What to work on →
Reproduce the rows from the line with "This screenshot has width=1280, height=639." up to and including the line with "point(753,14)", keeping every character as it stands.

Provided data →
┄┄┄┄┄┄

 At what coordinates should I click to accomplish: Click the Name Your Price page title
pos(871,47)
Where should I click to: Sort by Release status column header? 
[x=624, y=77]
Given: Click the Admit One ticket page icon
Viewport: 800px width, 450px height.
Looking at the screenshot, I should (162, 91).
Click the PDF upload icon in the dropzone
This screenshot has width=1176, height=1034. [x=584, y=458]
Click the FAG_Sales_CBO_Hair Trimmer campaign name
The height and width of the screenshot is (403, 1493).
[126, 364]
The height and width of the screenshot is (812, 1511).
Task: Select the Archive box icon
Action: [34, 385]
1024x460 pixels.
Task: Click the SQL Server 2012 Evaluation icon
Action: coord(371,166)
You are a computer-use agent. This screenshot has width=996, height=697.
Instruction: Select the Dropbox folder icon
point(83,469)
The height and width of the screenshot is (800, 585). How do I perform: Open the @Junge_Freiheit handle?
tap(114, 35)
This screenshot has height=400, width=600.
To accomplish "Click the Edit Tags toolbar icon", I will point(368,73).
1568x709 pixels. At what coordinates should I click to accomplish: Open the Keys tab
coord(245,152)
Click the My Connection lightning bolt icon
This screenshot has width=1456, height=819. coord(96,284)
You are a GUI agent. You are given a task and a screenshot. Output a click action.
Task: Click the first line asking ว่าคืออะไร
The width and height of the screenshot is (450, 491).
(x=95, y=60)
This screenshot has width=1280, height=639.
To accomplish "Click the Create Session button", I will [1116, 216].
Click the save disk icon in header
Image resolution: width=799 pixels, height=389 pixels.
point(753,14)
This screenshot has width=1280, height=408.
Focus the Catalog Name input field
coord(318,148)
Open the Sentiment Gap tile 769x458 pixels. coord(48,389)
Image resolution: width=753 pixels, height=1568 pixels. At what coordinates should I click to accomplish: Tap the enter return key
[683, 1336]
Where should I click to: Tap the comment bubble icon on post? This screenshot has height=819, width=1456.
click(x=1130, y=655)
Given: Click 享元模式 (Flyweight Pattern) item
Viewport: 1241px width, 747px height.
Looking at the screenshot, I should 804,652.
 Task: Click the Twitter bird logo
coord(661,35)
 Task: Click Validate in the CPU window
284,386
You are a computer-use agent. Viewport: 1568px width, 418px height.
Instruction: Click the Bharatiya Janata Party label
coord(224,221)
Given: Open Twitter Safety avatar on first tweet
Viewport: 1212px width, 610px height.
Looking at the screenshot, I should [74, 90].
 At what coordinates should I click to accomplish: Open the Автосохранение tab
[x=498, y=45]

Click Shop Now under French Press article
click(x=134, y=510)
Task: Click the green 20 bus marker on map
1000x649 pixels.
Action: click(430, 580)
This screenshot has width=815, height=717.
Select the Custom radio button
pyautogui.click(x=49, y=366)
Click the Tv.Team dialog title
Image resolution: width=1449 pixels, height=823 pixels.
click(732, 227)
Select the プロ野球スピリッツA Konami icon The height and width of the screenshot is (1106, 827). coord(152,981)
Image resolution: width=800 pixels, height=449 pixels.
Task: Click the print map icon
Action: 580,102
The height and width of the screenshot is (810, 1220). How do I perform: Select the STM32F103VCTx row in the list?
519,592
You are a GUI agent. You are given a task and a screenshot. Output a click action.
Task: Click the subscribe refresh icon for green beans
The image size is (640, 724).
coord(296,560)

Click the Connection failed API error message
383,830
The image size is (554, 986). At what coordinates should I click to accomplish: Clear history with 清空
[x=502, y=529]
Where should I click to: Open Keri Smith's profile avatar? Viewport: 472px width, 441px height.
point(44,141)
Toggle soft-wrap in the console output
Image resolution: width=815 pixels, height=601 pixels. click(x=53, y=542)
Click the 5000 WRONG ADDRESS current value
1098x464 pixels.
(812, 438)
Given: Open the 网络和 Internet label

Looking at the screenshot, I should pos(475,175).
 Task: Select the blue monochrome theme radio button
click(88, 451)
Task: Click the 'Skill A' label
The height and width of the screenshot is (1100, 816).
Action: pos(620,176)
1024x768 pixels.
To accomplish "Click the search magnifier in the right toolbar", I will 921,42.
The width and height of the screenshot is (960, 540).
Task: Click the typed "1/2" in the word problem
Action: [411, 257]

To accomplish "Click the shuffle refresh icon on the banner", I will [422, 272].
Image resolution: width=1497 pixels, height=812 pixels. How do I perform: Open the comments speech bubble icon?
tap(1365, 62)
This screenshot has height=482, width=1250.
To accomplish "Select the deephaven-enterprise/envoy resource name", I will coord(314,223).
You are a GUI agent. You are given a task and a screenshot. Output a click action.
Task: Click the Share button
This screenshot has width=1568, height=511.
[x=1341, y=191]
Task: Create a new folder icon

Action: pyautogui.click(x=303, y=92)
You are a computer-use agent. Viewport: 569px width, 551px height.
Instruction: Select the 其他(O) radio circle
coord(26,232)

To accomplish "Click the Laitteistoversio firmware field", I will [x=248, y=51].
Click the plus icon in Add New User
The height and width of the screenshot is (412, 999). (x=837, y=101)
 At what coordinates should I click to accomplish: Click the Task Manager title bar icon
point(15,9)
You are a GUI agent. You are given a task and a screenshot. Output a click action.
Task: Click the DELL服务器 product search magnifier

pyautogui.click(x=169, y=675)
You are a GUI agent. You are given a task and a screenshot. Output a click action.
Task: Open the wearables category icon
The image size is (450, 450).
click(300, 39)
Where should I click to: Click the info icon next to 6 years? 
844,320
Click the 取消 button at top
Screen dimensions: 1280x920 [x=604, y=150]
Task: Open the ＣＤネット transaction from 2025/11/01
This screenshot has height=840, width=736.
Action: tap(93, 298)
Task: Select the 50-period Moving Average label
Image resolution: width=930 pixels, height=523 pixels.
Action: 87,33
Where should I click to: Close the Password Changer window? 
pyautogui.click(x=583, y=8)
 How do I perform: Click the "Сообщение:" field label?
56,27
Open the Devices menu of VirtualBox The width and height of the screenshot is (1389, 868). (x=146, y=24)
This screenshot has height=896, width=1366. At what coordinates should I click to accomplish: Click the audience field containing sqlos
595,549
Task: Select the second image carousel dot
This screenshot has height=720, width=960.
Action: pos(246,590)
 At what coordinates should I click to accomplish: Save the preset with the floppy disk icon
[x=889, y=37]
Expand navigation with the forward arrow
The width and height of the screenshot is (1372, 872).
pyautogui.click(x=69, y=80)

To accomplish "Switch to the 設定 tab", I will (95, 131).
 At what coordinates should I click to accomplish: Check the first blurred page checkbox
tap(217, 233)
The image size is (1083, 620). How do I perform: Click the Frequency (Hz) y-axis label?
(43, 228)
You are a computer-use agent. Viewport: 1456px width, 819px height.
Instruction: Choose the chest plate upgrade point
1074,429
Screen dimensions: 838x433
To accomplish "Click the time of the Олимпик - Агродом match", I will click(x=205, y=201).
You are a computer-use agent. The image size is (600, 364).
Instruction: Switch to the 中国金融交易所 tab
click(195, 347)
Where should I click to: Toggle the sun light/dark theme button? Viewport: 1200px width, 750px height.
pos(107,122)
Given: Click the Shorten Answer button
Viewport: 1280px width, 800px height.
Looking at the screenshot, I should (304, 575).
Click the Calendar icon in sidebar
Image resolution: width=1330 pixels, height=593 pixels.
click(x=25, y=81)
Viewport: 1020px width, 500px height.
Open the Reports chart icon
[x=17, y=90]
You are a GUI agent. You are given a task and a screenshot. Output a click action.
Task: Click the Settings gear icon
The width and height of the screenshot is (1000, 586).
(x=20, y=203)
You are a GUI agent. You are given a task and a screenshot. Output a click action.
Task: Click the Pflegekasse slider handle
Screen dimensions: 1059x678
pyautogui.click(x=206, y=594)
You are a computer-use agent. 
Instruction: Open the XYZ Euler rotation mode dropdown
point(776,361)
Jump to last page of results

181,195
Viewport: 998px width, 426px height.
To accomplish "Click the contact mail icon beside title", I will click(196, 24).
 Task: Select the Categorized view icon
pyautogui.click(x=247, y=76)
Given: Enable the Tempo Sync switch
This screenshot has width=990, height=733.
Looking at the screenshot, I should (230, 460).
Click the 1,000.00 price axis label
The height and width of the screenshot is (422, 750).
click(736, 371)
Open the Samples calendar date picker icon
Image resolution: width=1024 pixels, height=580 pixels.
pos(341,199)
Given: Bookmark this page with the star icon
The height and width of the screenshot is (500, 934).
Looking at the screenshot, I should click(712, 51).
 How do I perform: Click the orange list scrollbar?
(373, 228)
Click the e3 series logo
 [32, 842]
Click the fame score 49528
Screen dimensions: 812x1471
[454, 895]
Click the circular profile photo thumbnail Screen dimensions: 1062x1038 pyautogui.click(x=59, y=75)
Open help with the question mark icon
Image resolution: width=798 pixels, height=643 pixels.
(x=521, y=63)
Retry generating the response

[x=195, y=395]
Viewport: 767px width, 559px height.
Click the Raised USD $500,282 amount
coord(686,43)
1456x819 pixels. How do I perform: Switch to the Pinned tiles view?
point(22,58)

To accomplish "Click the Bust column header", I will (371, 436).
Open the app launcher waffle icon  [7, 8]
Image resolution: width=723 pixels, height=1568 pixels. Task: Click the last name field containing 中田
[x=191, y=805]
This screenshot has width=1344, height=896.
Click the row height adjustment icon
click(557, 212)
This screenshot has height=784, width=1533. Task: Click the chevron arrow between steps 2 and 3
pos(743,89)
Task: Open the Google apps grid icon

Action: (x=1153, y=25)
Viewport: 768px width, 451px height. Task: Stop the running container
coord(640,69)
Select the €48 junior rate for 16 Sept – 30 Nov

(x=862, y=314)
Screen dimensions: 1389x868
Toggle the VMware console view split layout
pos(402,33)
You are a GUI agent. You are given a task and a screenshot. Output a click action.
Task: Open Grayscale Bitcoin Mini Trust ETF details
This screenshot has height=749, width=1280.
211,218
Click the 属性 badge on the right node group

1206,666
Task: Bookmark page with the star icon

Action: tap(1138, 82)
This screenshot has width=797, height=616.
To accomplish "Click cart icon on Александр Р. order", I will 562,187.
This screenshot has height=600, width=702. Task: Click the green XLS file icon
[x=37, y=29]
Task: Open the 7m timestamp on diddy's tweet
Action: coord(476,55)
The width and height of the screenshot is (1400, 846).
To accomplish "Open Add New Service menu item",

┄┄┄┄┄┄

Exercise output →
This screenshot has width=1280, height=639.
To accomplish "Click the Create Session button", I will [1116, 216].
Click the save disk icon in header
Image resolution: width=799 pixels, height=389 pixels.
point(753,14)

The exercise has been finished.